Don’t Listen

`The voices whisper in the silent night, only covered by the wind blowing by. The poison they sow from the words they speak, the carnage they cause just using plain quiet words, haunts me evermore. Luxury they get from the actions they do, they do not deserve, the enjoyment they get from the torture and suffering, should not be happening. Remorse is not something they know the existence of, disinterested in even learning it. This is advice from the words of the victim. the masks they show are not the real them, the play they put on is simply apart of the plan for their own twisted happiness, they whisper fabrications and slander the words of others. So for the public sake, young and old, suppress the words they may say.`

Dreaming

I was dreaming

I knew

Because you were there

You were smiling, laughing

I hugged you

Told you how much I missed you

Then I woke up

You were gone

The happy feeling remained

My Safe Place

Summer evening

Just before dusk

Locusts buzzing

Crickets chirping

Scent of freshly cut hay

Hangs heavy in the air

Red juice stains my fingers

As I pluck the ripe berries

From among the brambles

Dropping into my bucket

The berries make a soft sound

The world has paused

As if holding its breath

Gently exhaling as the sky settles

Into the darkness of night

Numb

the numbness the disconnect don’t feel anything anymore the world feels gray so hard to get through every day not feeling not happy not sad just nothing what is wrong with me will this ever end how do I make it stop

Again

Thought the worst was behind me

But I’ve returned

To the painfully familiar path

Hands numb

Heart pounding

Thoughts racing

Can’t breath

So tired

Of traveling this path

Lost Friend

We were the best of friends.
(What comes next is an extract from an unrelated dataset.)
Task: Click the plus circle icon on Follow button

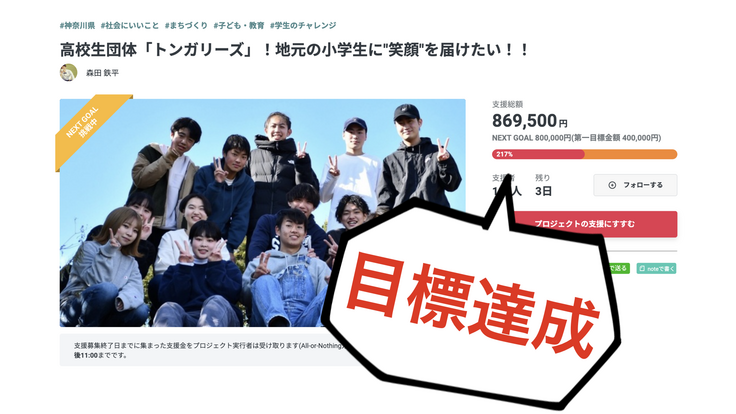Action: [612, 185]
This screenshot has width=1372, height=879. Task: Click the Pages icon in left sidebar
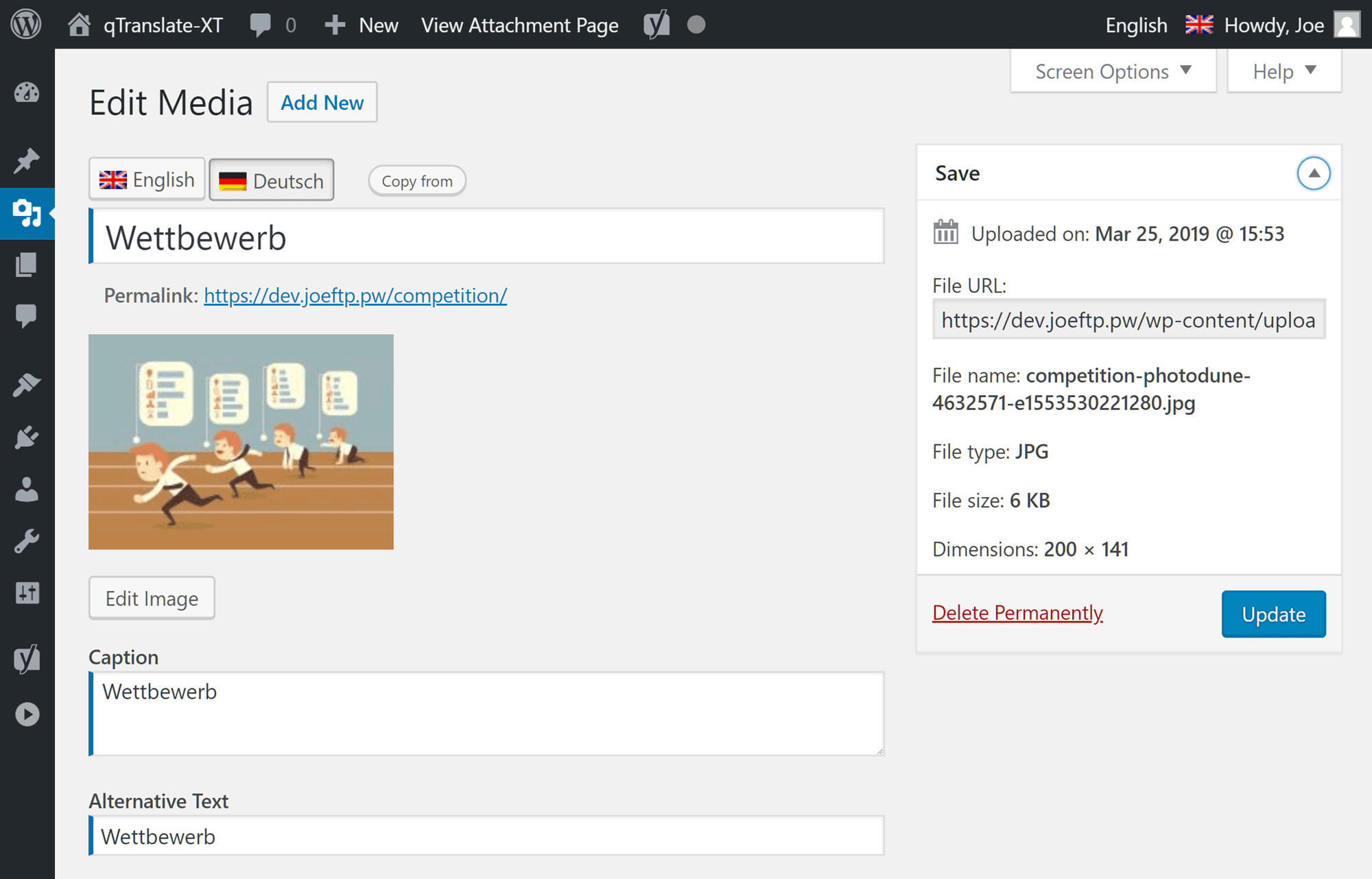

I thought we’d stay that way forever. You were always there for me and I for you. Then something happened. You started slipping away. Growing distant, you left me behind. Confused, sad, angry, and hurt, I moved on.

Twenty years pass. You reach out, wanting to meet. You act like the breach never happened. You were ready to pick up where we left off.

Not so easy for me.

I had questions. Why the fracture? You had no answers, evading my queries with vague excuses. My defenses are up.

I remain uncertain about repairing this friendship. I’m not sure I can. Anxiety and depression makes trusting people hard. How can I rely on someone who has hurt me once before?